Newton-Cotes integration formulae#
The Newton-Cotes formulae are the most common numerical integration methods. They operate on essentially the same idea:
Subdivide the integration domain
On each subdivision, approximate the function with a polynomial which can be integrated exactly
Sum all the subdivisions
Methods differ in the choice of the polynomial degree and the number of data points needed.
NOTE You may wonder why we don’t just fit a high degree polynomial and integrate that. As seen in the Curve Fitting notes, Runge’s Phenomena, which describes the tendency for high order polynomials to exhibit high oscilations torpedos this idea (Note to mention issues with higher dimensionality).

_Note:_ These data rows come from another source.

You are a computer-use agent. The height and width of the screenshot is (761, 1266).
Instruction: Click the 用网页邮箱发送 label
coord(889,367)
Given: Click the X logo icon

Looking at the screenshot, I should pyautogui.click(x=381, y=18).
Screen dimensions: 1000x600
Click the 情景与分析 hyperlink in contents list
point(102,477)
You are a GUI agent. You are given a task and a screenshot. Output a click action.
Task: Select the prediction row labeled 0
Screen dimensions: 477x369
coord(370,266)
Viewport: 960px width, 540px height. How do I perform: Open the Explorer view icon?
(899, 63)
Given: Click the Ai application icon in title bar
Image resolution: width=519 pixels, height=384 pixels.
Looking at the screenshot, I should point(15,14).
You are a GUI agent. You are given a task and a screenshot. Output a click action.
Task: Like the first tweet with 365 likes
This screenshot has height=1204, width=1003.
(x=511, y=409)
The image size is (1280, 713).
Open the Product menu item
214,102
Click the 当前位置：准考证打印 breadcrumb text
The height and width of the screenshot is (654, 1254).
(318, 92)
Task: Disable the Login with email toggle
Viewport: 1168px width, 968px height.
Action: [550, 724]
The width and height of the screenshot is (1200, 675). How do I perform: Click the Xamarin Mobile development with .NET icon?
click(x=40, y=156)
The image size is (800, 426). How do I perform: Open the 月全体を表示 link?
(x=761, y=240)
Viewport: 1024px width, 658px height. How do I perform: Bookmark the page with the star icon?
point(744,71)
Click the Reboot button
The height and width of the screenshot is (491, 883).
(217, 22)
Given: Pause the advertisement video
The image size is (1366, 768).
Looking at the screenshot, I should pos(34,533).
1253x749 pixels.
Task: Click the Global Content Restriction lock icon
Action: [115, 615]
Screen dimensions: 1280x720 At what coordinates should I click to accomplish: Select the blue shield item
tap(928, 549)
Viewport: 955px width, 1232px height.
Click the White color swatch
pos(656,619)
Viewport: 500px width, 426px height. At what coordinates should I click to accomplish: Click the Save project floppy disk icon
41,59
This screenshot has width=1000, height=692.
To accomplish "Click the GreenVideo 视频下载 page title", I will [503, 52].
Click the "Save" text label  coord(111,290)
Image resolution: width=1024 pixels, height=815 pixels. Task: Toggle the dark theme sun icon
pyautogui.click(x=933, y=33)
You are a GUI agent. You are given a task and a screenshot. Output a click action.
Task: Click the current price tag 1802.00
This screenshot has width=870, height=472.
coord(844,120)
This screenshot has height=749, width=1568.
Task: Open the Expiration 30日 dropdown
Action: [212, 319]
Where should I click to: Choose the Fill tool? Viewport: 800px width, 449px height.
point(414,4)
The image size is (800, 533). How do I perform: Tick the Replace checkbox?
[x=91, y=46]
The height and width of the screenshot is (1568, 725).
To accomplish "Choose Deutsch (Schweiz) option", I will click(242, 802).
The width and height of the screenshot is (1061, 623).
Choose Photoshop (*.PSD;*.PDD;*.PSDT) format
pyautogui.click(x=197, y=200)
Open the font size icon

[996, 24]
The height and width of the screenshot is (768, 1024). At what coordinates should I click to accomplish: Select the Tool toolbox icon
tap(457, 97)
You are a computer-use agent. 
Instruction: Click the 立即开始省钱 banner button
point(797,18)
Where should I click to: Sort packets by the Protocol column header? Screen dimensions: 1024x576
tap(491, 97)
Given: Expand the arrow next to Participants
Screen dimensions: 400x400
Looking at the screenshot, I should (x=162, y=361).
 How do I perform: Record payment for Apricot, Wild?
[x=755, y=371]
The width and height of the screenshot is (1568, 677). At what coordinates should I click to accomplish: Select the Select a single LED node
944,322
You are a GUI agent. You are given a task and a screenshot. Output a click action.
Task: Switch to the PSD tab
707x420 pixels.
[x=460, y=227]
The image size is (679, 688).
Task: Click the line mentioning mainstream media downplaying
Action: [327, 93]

For example: a function being subdivided into a series of increasingly narrower rectangles:
Since we are doing a summation over subdivisions, there is no obvious need for consideration of continuity on the edges of our discretization; each block is independant. This implies trivial parallelization:
Divide and distribute the integration domain amoung nodes.
Each node finds the integral on its node.
Sum all nodes.
a scheme which can also be cast as a recursive program.
Error#
It is easy to see that as the step size, \(h \rightarrow 0\), the number of boxes, \(n\rightarrow \infty\), and the approximation becomes the analytic integral.
Different algorithms will converge to the true integral at different rates for decressing step size. As with other numerical methods, the error is characterized by orders of \(h\); \(O(h^k)\).
The error now has to be considered on two levels:
integration on a single subdomain
summation of subdomains
The approximation would be perfect if either the subdomain integration were perfect, or if each subdomain were infintesiamally small.
Data points are usually equally spaced which has benefits for error analysis on both levels. I.e.: One could have equally spaced data in a subdomain with a different spacing between subdomains.
For example:
Use case#
These formulae are valid for both the cases where the function is given and only sample points are available. However, these methods are typically only used for the case of discrete (tabulated) data.
Methods differ depending on the order of the polynomial used for each section.